[Material for this task]:

+ + +

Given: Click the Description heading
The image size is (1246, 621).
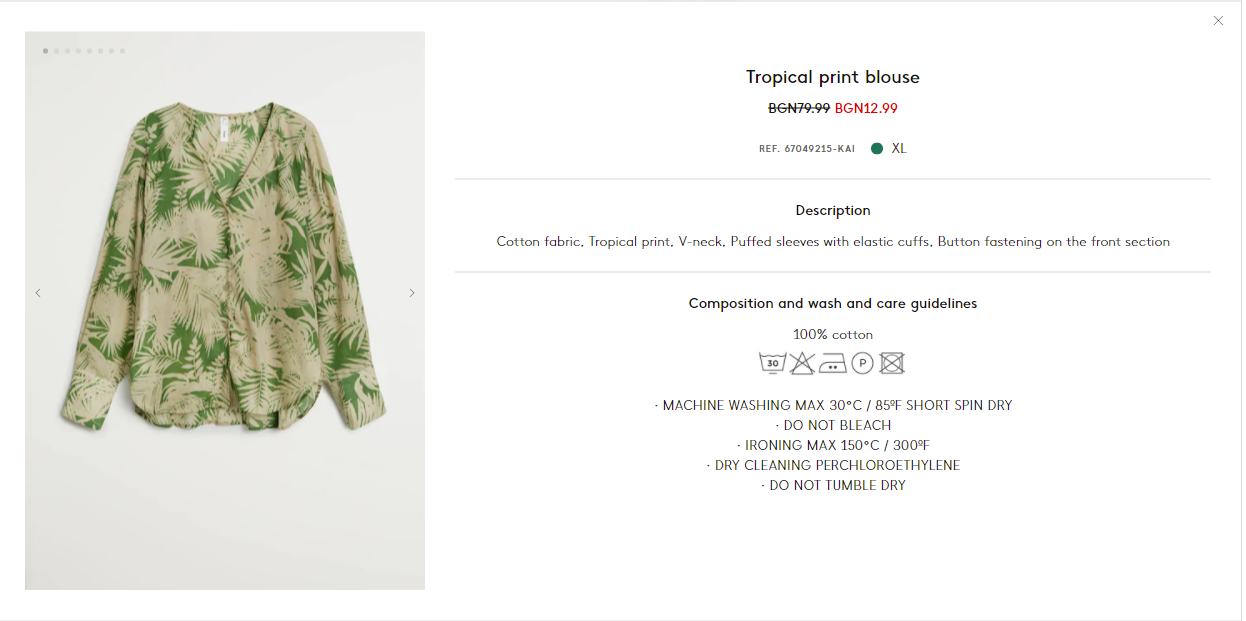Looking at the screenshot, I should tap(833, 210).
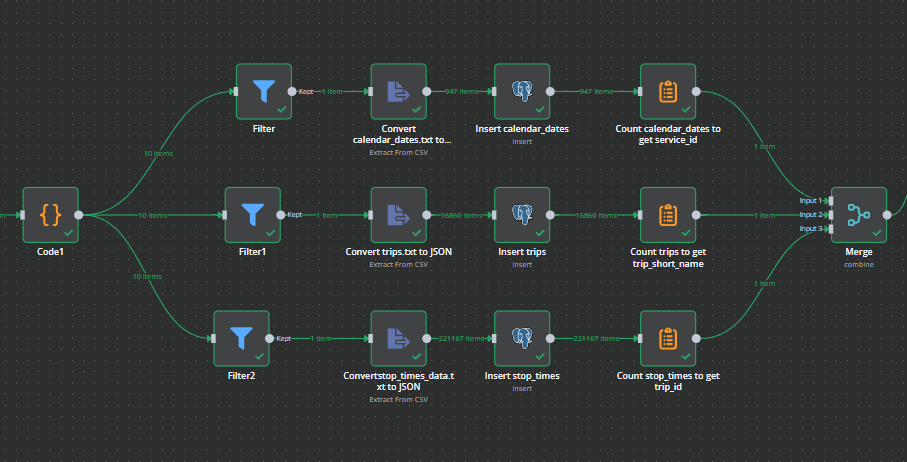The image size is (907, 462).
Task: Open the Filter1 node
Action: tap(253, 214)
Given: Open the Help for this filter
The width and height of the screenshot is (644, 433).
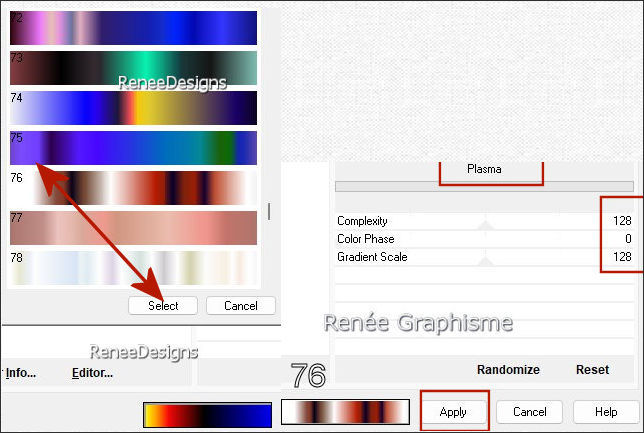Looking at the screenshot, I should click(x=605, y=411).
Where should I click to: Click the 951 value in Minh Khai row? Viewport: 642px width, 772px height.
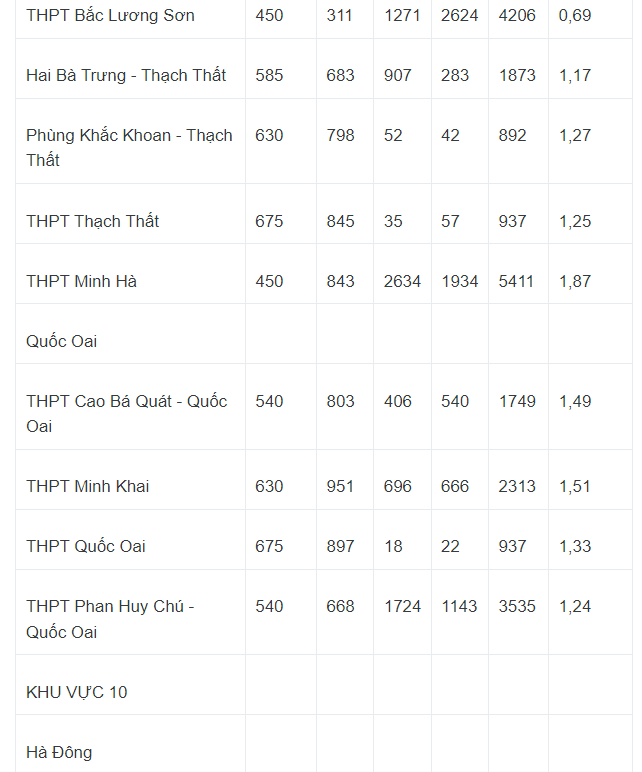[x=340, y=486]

+ + +

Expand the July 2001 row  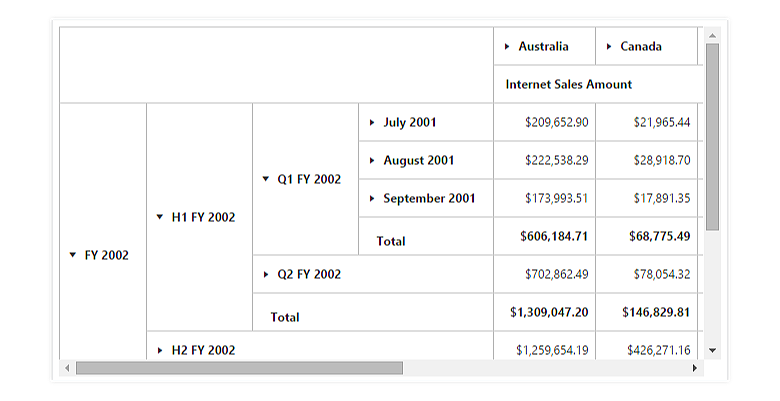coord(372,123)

+ + +

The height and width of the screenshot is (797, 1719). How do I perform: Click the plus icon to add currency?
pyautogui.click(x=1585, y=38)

+ + +

[Given request]:
Write out the part of the data that begins with the line containing "The height and" and ends with the line containing "pyautogui.click(x=1585, y=38)", including both of those lines, with no changes.

[Reply to the task]:
The height and width of the screenshot is (797, 1719). How do I perform: Click the plus icon to add currency?
pyautogui.click(x=1585, y=38)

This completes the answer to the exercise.